**WHAT YOU WILL DO**:
Please filter the entries for the word "computer" and copy every line that has it.

Pixel coordinate grounding data:

**********

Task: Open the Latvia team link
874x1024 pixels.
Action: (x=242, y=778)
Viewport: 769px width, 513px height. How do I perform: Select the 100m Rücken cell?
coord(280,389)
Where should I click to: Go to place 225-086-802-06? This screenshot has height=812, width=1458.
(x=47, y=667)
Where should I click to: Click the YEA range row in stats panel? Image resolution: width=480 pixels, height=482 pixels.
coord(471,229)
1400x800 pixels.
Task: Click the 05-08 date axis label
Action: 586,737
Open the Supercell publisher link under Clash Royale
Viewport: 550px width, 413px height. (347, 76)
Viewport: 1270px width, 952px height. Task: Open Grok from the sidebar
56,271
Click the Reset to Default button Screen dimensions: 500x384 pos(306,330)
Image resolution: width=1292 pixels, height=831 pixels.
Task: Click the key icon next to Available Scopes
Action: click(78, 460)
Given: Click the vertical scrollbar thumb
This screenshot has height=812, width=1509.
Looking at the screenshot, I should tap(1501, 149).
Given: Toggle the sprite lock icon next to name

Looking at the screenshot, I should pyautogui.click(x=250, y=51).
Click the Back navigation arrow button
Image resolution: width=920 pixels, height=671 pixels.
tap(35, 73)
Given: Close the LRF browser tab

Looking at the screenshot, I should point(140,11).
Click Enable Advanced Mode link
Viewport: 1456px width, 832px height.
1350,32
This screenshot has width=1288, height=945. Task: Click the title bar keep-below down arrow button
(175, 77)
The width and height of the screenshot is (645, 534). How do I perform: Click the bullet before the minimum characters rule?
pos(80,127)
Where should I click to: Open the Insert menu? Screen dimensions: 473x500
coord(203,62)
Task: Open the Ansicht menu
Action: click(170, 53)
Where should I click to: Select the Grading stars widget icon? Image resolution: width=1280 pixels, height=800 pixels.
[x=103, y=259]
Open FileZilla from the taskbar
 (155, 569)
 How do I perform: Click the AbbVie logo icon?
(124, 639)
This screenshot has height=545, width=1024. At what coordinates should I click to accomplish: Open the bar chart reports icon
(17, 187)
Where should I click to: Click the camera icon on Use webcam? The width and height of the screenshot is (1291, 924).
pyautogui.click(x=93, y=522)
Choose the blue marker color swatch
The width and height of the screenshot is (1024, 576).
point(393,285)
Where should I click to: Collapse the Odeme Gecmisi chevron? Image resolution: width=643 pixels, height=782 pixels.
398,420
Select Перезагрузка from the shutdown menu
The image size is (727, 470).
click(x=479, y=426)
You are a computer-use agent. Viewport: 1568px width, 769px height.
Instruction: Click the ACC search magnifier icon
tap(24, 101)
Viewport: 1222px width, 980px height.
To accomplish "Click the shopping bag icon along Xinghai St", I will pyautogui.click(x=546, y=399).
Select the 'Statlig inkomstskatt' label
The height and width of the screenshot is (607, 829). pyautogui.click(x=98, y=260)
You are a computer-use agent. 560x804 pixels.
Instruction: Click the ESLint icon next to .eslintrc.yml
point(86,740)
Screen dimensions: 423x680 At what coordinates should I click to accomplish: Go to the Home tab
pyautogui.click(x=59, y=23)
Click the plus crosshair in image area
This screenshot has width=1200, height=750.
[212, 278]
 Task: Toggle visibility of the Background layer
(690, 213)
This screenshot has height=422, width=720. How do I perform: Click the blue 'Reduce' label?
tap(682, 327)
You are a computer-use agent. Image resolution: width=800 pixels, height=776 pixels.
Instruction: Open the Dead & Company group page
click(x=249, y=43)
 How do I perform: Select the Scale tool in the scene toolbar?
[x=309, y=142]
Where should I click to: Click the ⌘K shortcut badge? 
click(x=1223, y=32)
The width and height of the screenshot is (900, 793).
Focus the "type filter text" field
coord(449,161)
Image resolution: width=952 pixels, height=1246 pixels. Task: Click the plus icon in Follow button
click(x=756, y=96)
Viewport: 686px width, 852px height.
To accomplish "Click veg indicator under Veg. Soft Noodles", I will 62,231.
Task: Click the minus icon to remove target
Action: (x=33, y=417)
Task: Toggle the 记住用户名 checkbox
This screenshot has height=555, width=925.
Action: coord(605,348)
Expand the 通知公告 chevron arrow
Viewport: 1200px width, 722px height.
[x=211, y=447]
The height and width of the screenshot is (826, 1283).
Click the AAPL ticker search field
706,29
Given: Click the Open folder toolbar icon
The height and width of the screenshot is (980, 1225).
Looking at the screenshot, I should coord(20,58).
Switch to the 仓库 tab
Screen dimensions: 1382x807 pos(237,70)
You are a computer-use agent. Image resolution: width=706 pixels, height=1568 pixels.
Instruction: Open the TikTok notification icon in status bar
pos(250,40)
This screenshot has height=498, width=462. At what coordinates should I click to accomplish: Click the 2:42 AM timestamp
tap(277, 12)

**********

**ANSWER TO THIS TASK**:
You are a computer-use agent. Viewport: 1568px width, 769px height.
You are a computer-use agent. 560x804 pixels.
You are a computer-use agent. Image resolution: width=800 pixels, height=776 pixels.
You are a computer-use agent. Image resolution: width=706 pixels, height=1568 pixels.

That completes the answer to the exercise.